EXERCISE AIM:
All records must be quoted exactly. Omit the pictures.

Top of EXERCISE DATA

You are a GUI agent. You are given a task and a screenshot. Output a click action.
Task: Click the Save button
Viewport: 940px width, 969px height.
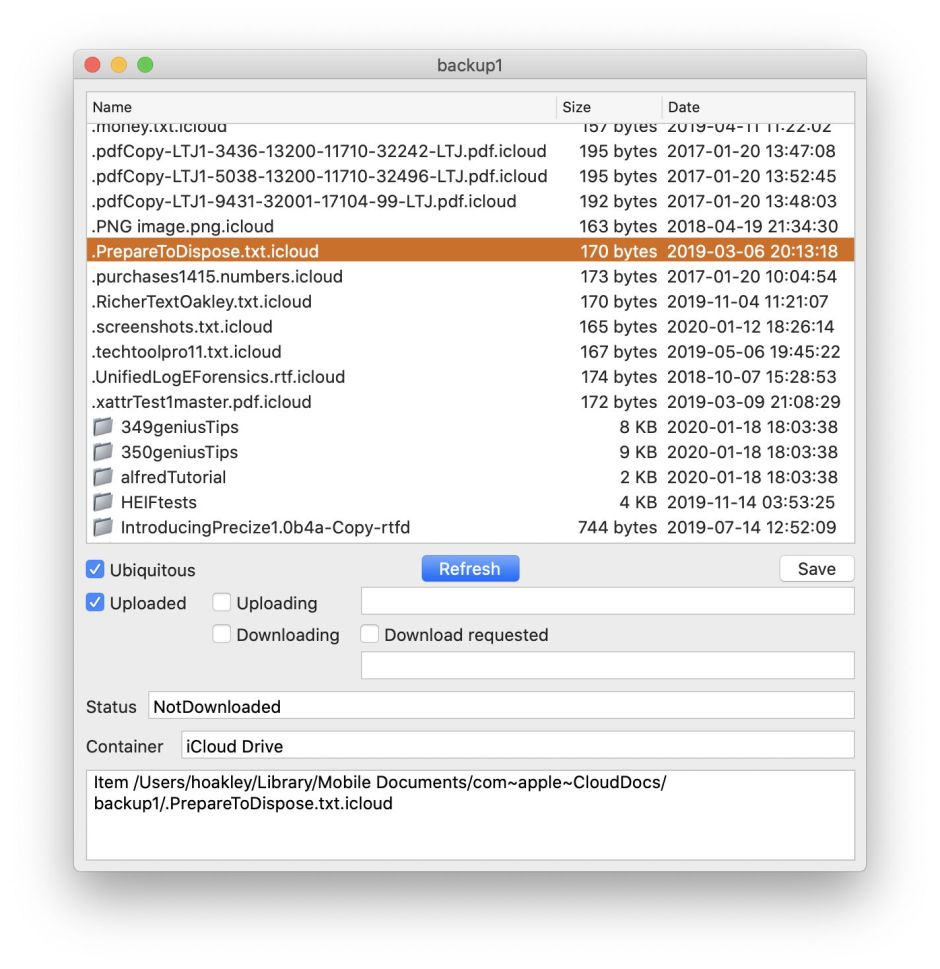point(816,569)
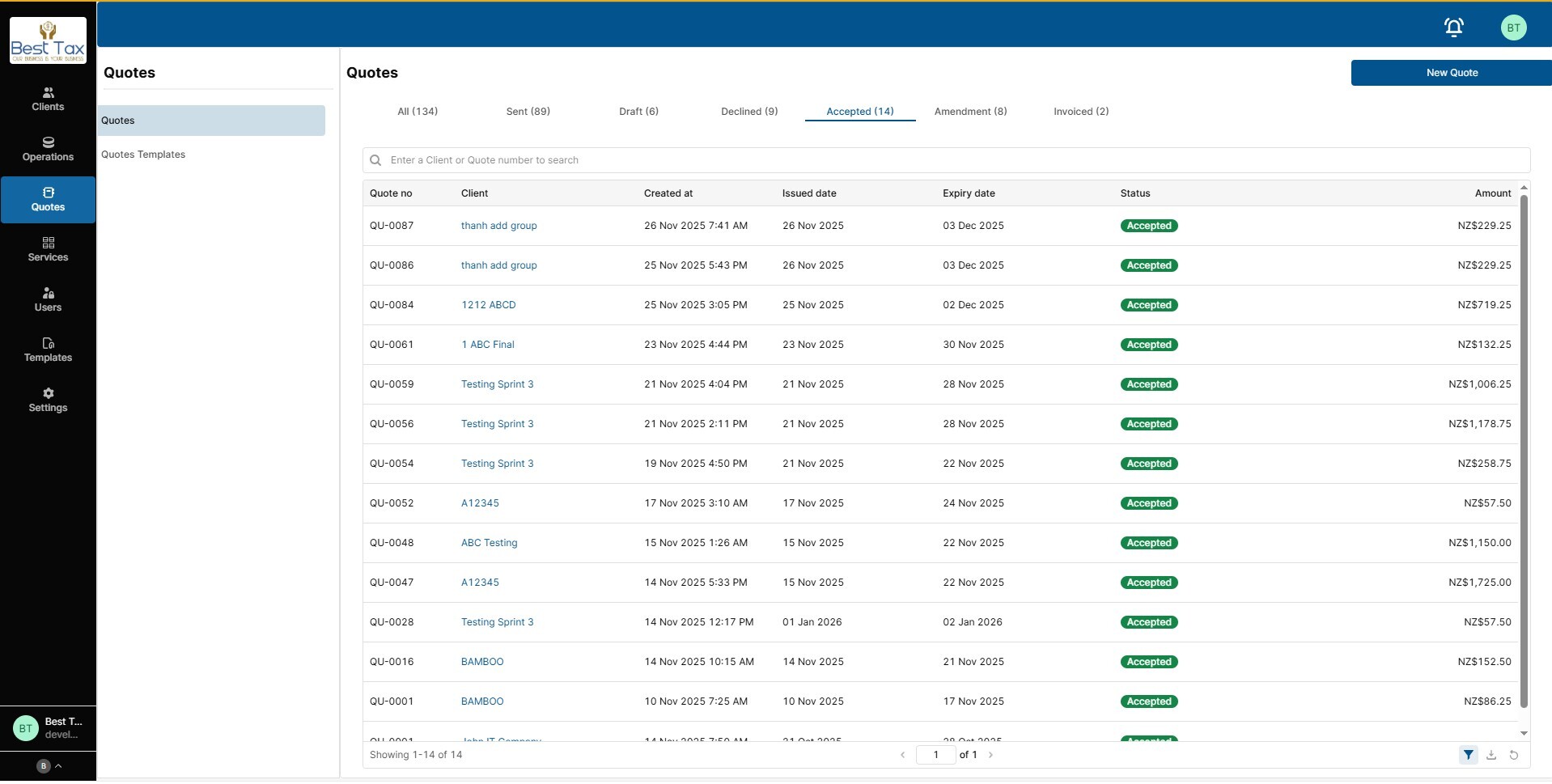Open Services in the sidebar

coord(48,249)
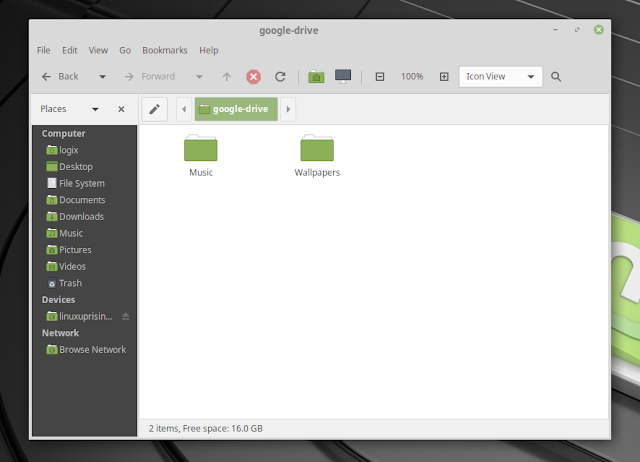Go up to the parent folder
The image size is (640, 462).
point(227,77)
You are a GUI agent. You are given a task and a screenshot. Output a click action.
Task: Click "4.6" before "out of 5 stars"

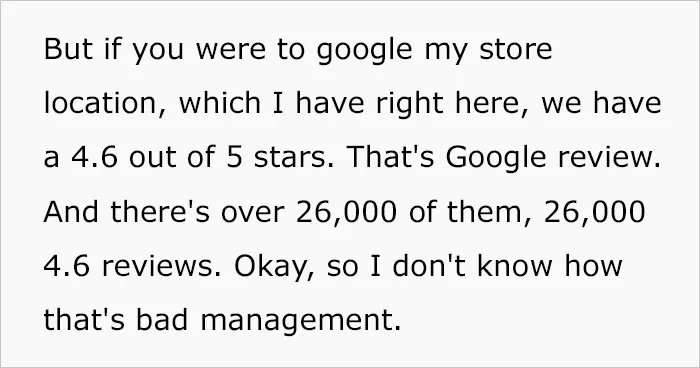tap(94, 157)
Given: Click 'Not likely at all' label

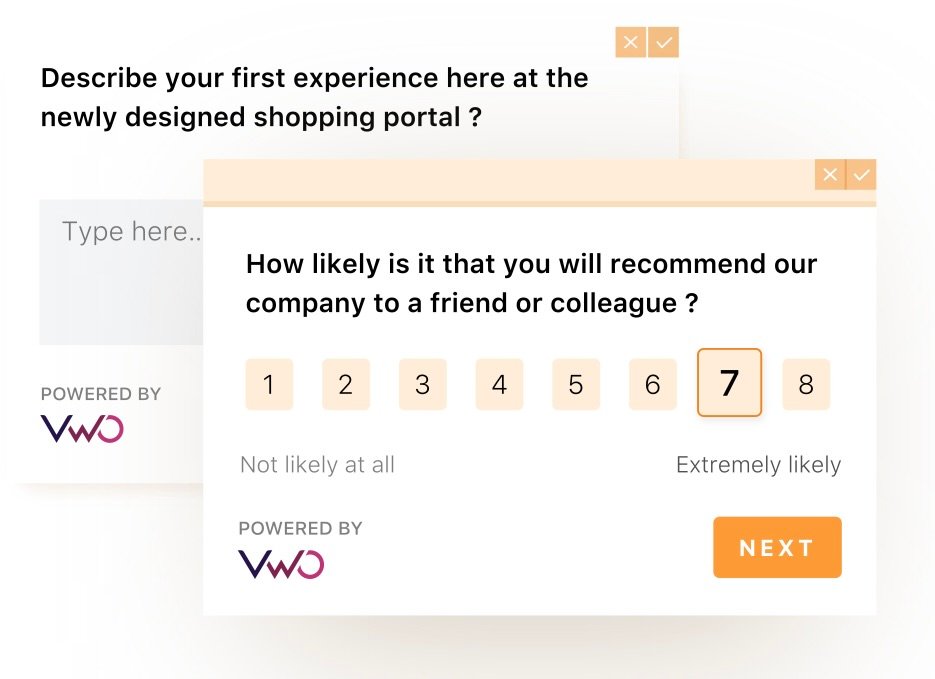Looking at the screenshot, I should [317, 464].
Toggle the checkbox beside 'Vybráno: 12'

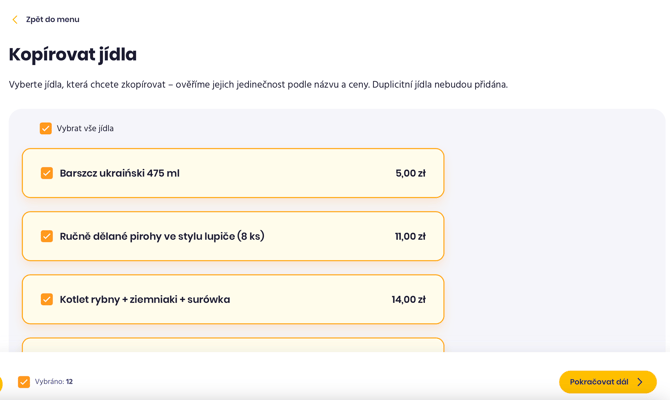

Bottom of EXERCISE DATA

RESPONSE FOR THIS EXERCISE:
You are a GUI agent. You are given a task and a screenshot. Output a click action.
Task: Click the Save button
Viewport: 940px width, 969px height.
point(816,569)
Open Services in the sidebar

coord(48,249)
Go up to the parent folder
The image size is (640, 462).
point(227,77)
You are a GUI agent. You are given a task and a screenshot. Output a click action.
Task: Click "4.6" before "out of 5 stars"

tap(94, 157)
Given: Click 'Not likely at all' label

Looking at the screenshot, I should [317, 464].
Toggle the checkbox beside 'Vybráno: 12'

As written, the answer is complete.